逆に年収が減ったにも関わらず、以前の生活を行なうのは無理です。
(非合理とも言いますが、本記事では無理で表記します)
さて、これら平時なら合理であるべき個々の判断(ミクロ)が、全体のバランス(全体の集合、マクロ)で、より深刻になる場合があります。
これが合成の誤謬の概念です。
端的に言いますと、平時なら問題がないのですが、社会全体の給与が減ってしまうような不景気の際に社会全体が個々の生活を一斉に見直すと、経済活動が収縮し、より不景気になるという考え方です。
給与が減る→消費を控える→モノが売れず、その業界の給与が減る→消費を控える。。。。→
っという概念になります。
この負の螺旋を止める為に、消費が減った分を誰かに消費してもらい、その負の螺旋を止め、逆に正の循環にする。
つまり、
給与が増える→消費をする→モノが売れ、その業界の給与が増える→消費が増える
といのが財政出動派の思い描いている姿です。
ただ、給与が減っているにも関わらず、以前の生活を行なうという無理を個人が出来るわけもなく、その無理は個人の破綻ですから、代わりに、その無理を誰かにやってもらいたい。
では、誰がその無理を行なうのか?
それは政府であり、財政でその無理を行なおう。
これが、財政出動派を支えるロジックになっています。
なっていますが。。。
螺旋的に給与が減る事(青文字の給与が減る)に関し、政府の財政出動は確かに有効と感じます。
ただ、最初の切っ掛けである赤文字の給与が減るという事象に関して政府の財政出動だけでは、無力な場合があります。
無力な場合、それは二次的な経済の伸縮を抑えている間に赤文字の業界の人達が体制を立て直さなくてはいけないのですが、その業界が立て直せない場合があるからです。
この立て直せない理由とは何か?
なぜ?立て直せないのか?
現在の日本が抱える苦境の背景の一つですが、日本経済がなかなかTakeOffをしない理由。
いくら、財政出動をしても砂地に水が吸い込まれて行くようで、広がりを見せない理由。
日本の豊かな土壌が砂漠化しかけている理由を、その根本を解決しない限り、いくら真水を与えても、その効果は薄く、その限りではないと感じます。
個人的には本来の対策を行なわず、真水を与え続ける事で、構造転換を遅らせた事(先送り)は、将来、日本に大きな被害を与える事になるのではないかと懸念しています。
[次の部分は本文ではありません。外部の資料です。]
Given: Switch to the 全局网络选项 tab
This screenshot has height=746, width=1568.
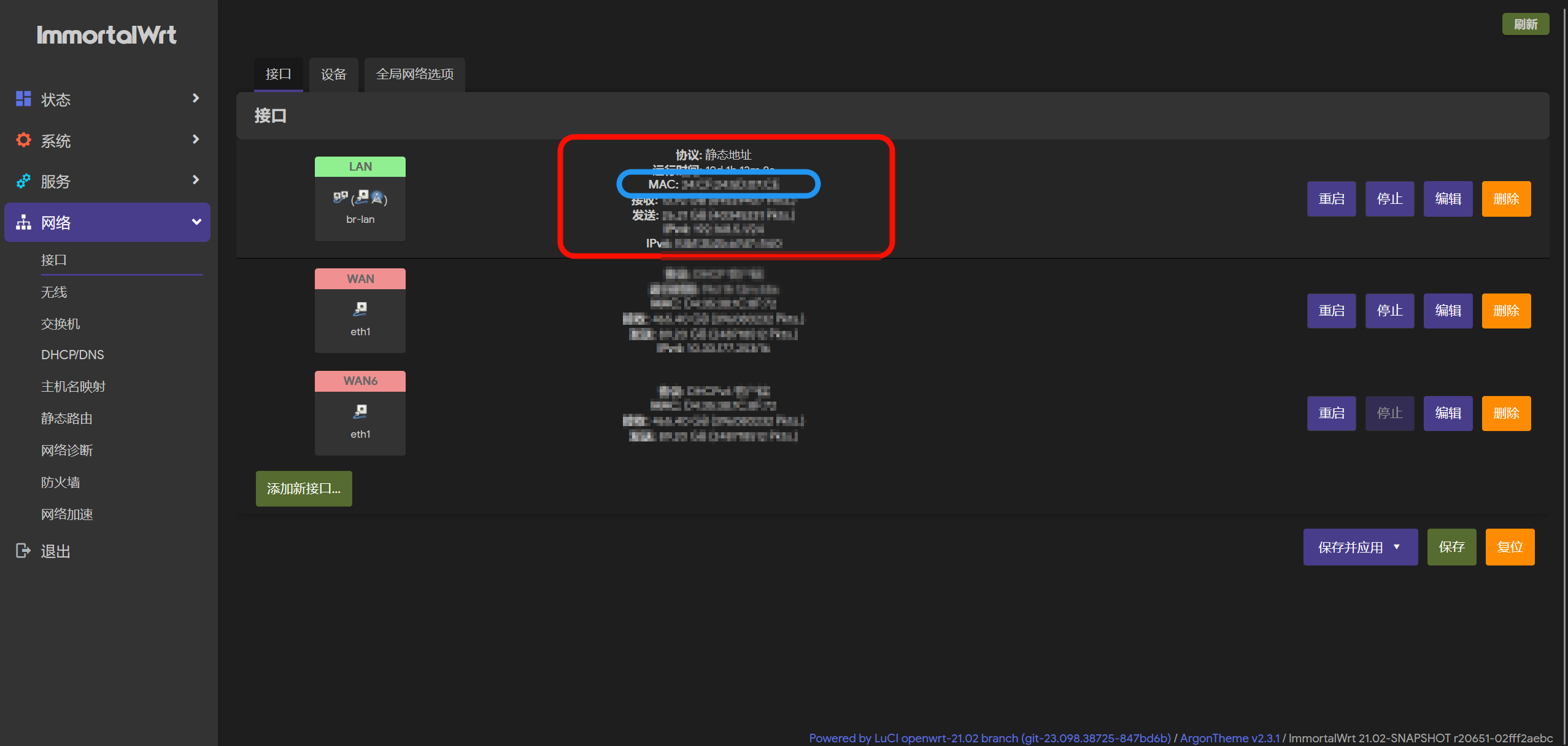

事の本質は給与が減るというトリガーを引いた業界を立て直すのか、新たな産業を起こすかしない限り、解決しません。
この根本が直らない故に日本は出血を続け、その為に輸血、もしくはイタミ止めを求め、行ない続けています。
そして、今や現状維持すら出来なくなりつつある事を気付いている、日本の企業は国内に投資を行ないません。
この企業の合理を無理に、非合理にするような政策が、『穴を掘って埋める様な行為』で対応出来ない事は言うまでもありませんよね。
私が求める財政出動とは、日本企業(海外企業含む)が国内投資したがる環境の整備です。
穴を掘って埋める様な公共投資でも景気の下支え効果はありますが、最初の赤字の給与が減る事に関しては無力です。(変化に対するイタミの緩和にはなります)
そこに対し、成長に対しフォーカスがボケたからこそ失われた20年があると私は分析しています。